In the above diagram I have graphically represented one way of looking at ethical theories, based on where in the causal chain of events they base their judgments. On one end we have the “core personality”, a persons most fundamental, and formative, attitudes and motivations. Ultimately these can be said to be the cause of everything a person does voluntarily (or at least one of the causes). On the other side we have the long-term results, and the middle we have the moment of choice. The choice is an interesting point, because it divides the internal from the external. Leading up to the choice we have mental events, and after the choice we have external events. If I had to say which one the choice itself is I would say internal, but the division between what is external and internal is a slippery subject. The choice itself is the commitment to action (which includes the sending of impulses to initiate motion), not merely the mental decision to do something (which would fall under immediate intentions on the spectrum), just to be clear.

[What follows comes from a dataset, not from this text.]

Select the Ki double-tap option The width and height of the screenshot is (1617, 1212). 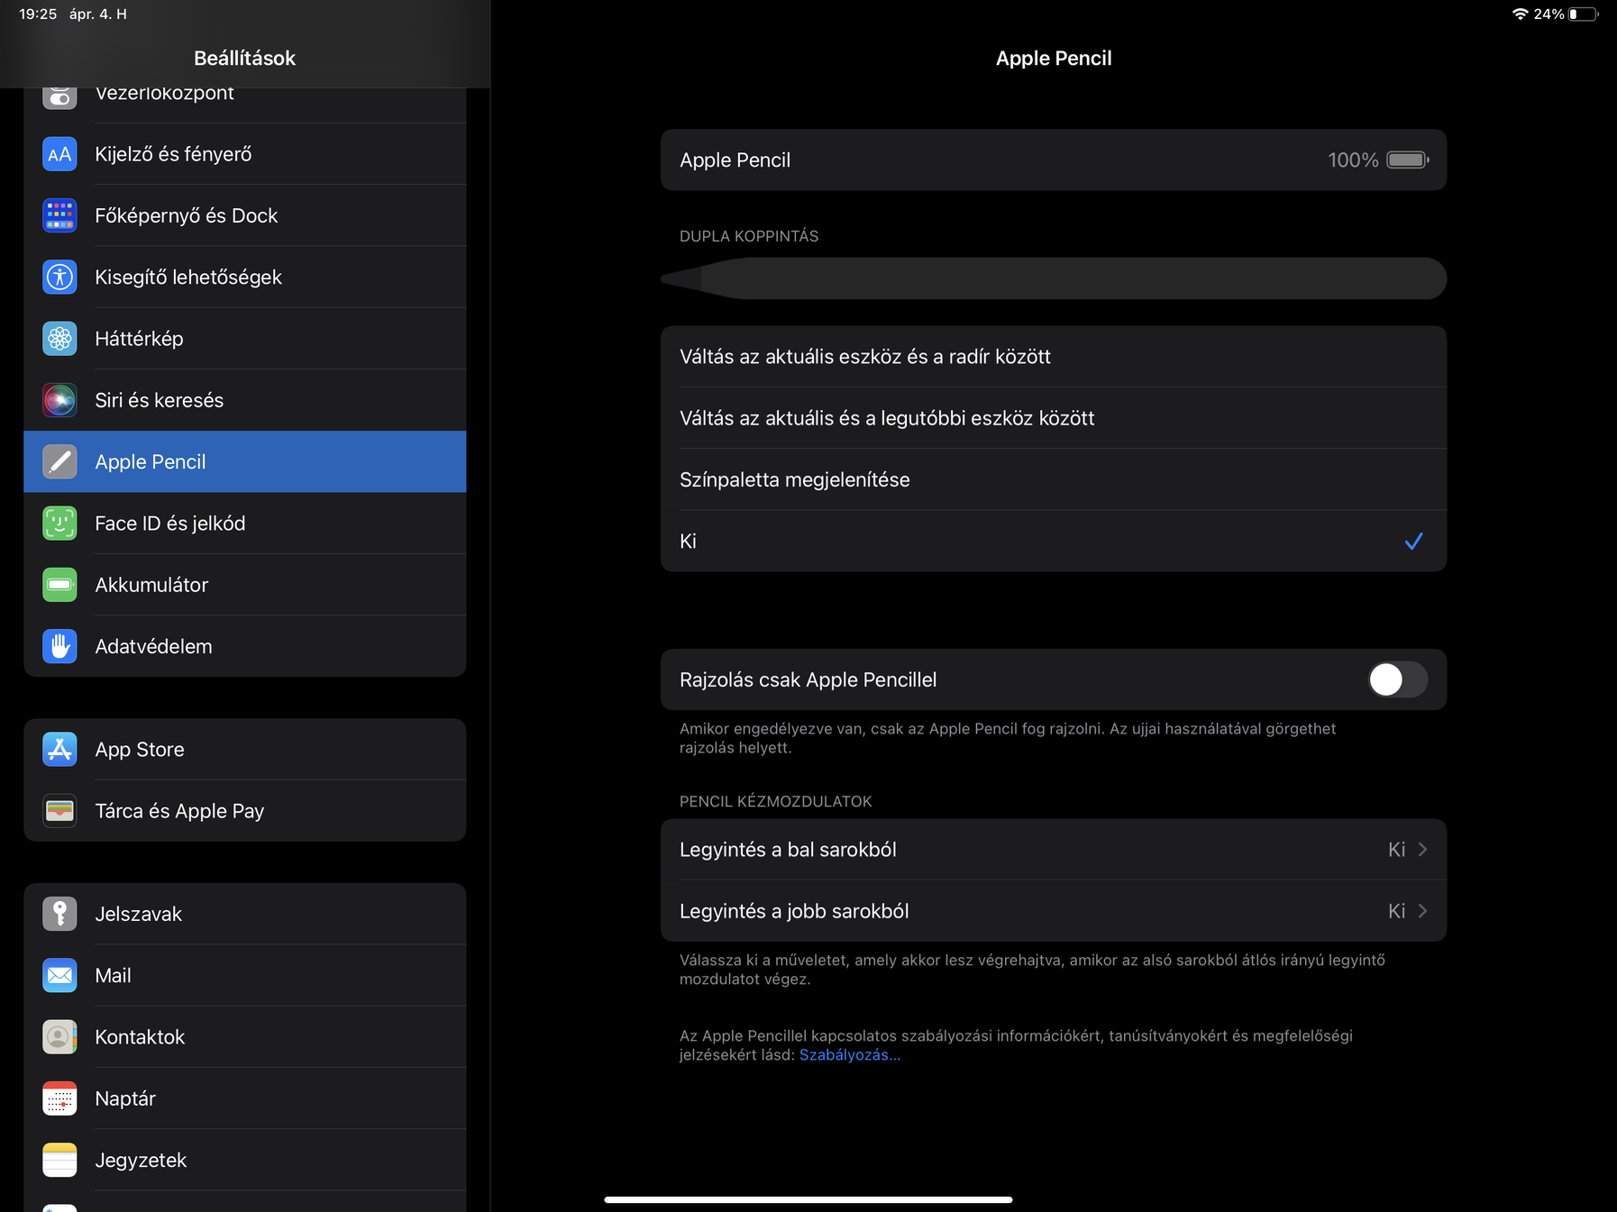pos(1053,542)
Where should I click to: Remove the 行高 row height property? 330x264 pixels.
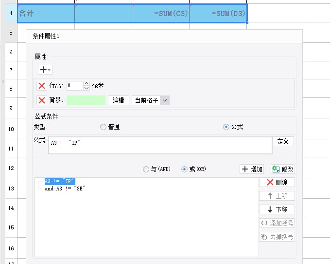tap(42, 86)
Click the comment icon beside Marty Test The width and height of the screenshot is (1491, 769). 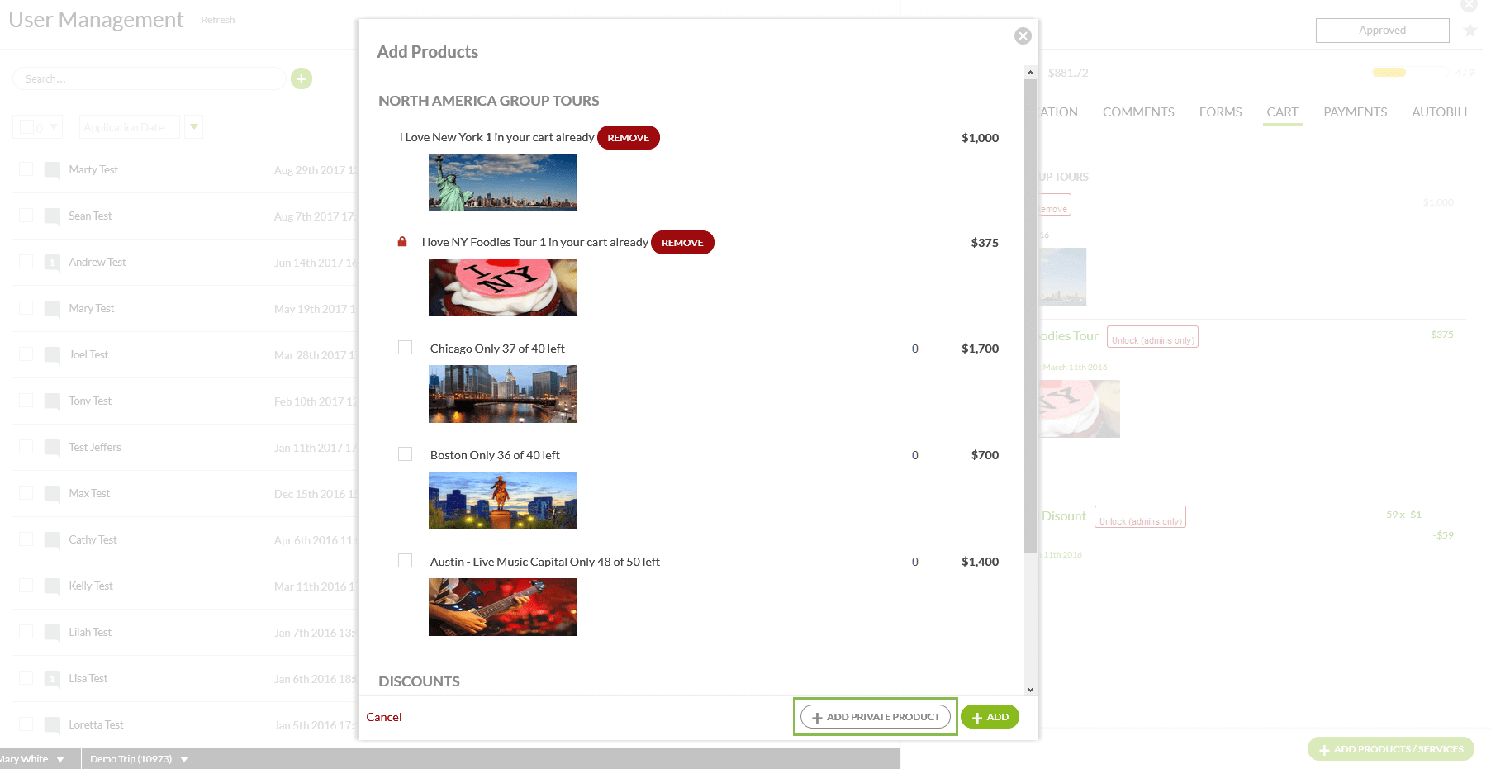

As you can see I have attempted to show which general areas correspond to what kinds of ethical theories. Since what exactly ethical judgments depend on varies from theory to theory, even when theories belong to the same class I have picked out a range instead of a single point. The area of the chart I have unhelpfully labeled as “Other” has no “big name” ethical viewpoint associated with it (or at least none springs to mind), but I think the common sense ethics that many people subscribe to often falls in this area. Such ethical systems judge people by what they meant to do, and tend to be forgiving of those who mean to do the right thing, but are unable to make good choices (say because of drug problems, ect). Another possibly confusing part of this diagram is the distinction between early and late consequentialism, terms that are my own invention, and designed to point out a key difference between two varieties of consequentialism. Late consequentialism is what consequentialism is usually though of, as judging people based on the actual results of their actions. In contrast early consequentialism makes its judgments based on what normally would be the results of the person’s choices.
I admit that the ethical theory I like best is a kind of early consequentialism, so in some ways this diagram may be designed to be a subtle argument for it. Specifically such theories make their judgments based on a unique point in our spectrum, the one that separates the internal from the external, and so, unlike other ethical theories, early consequentialism coincides with an area on this chart that is already distinguished, and thus, in my opinion, seems more elegant. Of course this isn’t a serious argument for early consequentialism, just because the theory is elegant in some ways doesn’t mean that the world must work that way. However such elegance may be persuasive enough to convince some to give early consequentialist theories a closer look.